Prof Joe Jarvis
Prof of Tropical Medicine&Intern Health
United Kingdom
I am an NIHR Global Health Research Professor, currently based between LSHTM and Gaborone, Botswana, where I work for the Botswana Harvard AIDS Institute Partnership. My main research interests are advanced HIV disease, opportunistic infections, cryptococcal meningitis and other CNS infections, and strategies to rapidly and safely initiate ART in individuals with low CD4 counts. I was the Chief Investigator for the AMBITION-cm trial examining new treatments for HIV-associated cryptococcal meningitis in Botswana, Zimbabwe, South Africa, Malawi, and Uganda, and recently worked as Research Director for the CDC Implementation Protocol of the Botswana Combination Prevention Project (BCPP). I hold an NIHR Global Health Research Professorship and lead an NIHR Global Health Group on HIV-asociated fungal infections.
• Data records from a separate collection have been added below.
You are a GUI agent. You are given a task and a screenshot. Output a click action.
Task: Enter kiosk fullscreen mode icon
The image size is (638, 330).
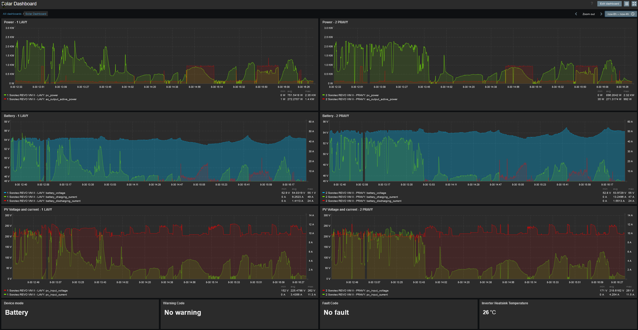pos(634,4)
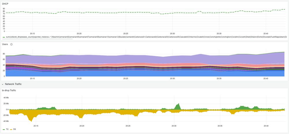Open the Users panel title menu

pos(5,44)
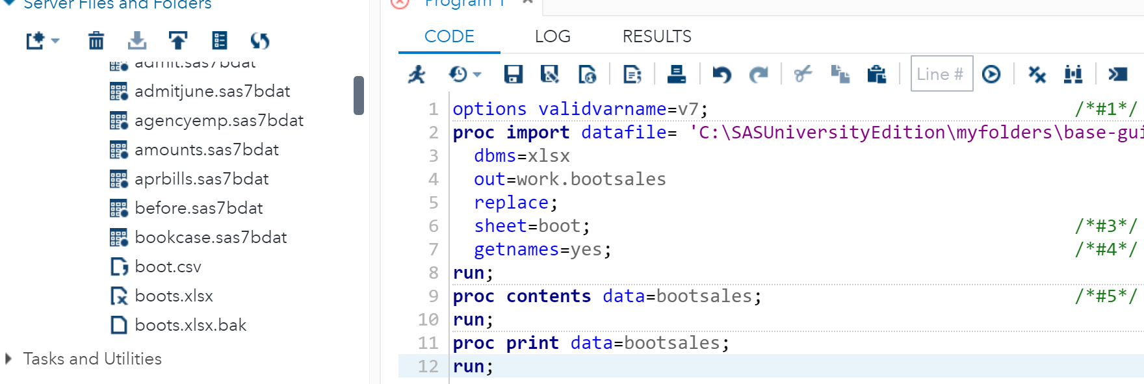The width and height of the screenshot is (1144, 384).
Task: Open the Properties icon in files toolbar
Action: [x=220, y=41]
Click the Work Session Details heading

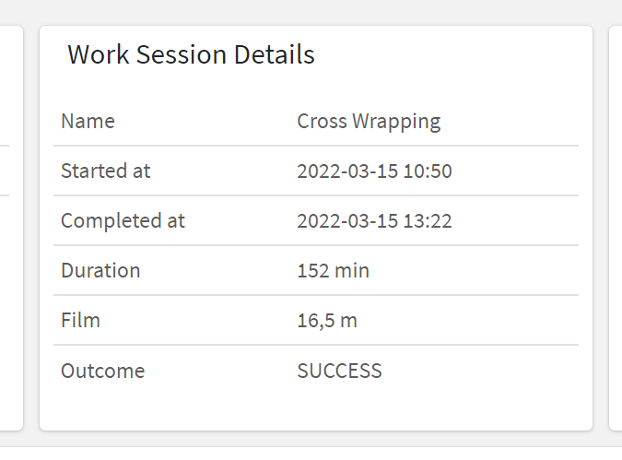click(191, 54)
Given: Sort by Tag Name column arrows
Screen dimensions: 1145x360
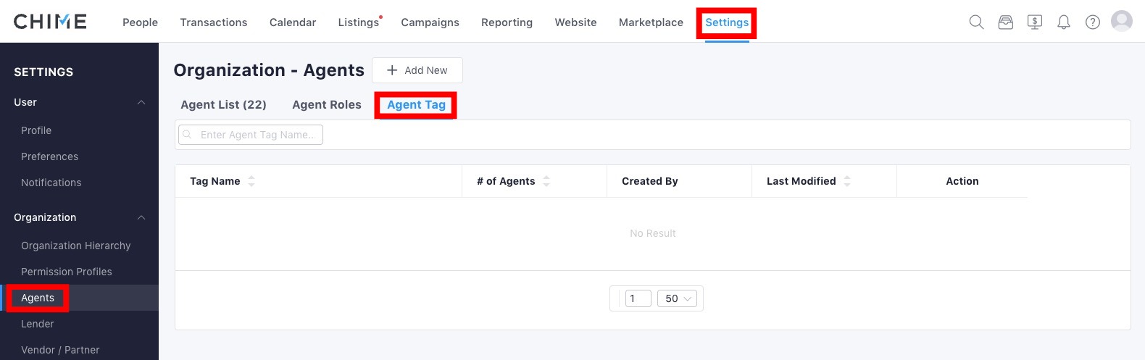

I am a member of the external review group for the WHO Guidelines for Managing Advanced HIV Disease and Rapid Initiation of Antiretroviral Therapy, and a guidelines development group member for WHO guidelines on preventing, diagnosing, and managing cryptococcal disease in HIV infected adults, adolescents and children. In addition to my research I work as an infectious diseases consultant in Botswana and at the Hospital for Tropical Diseases in London.
Affiliations
Teaching
I am a member of the teaching faculty on the East African DTM&H course, jointly run by the London School of Hygiene and Tropical Medicine (LSHTM), Johns Hopkins University and the University of Washington, and based at African partner sites in Tanzania (Kilimanjaro Christian Medical College) and Uganda (Makerere University). I am module co-lead for the Tropical Medicine and parasitology week. I also lecture on the London based DTM&H, supervise summer projects for Tropical Medicine and International Health MSc students, and supervise PhD students based in Botswana and South Africa.
Research
I recently completed a €10 million EDCTP / Wellcome Trust / MRC / DFID Joint Global Health Trials co-funded project running a multi-centre randomised trial investigating single-dose liposomal amphotericin treatment for HIV-associated cryptococcal meningitis (the AMBITION-cm Trial). The trial consortium involved partners in Africa (University of Cape Town; University of Zimbabwe; Botswana Harvard Partnership; Malawi-Liverpool Wellcome Trust Centre, Blantyre and the University of North Carolina Project, Lilongwe, Malawi; and the Infectious Diseases Institute, Makerere University, Uganda) and Europe (St. George's University of London; University of Liverpool; Liverpool School of Tropical Medicine; and Institut Pasteur Paris). In addition to the clinical trial, the project included PK/PD analyses, an economic evaluation, and numerous sub-studies, as well as a considerable training and capacity building component. The findings were published in the NEJM in March 2022, and WHO guidelines were updated to include the new strategy as recommended first line treatment in April 2022.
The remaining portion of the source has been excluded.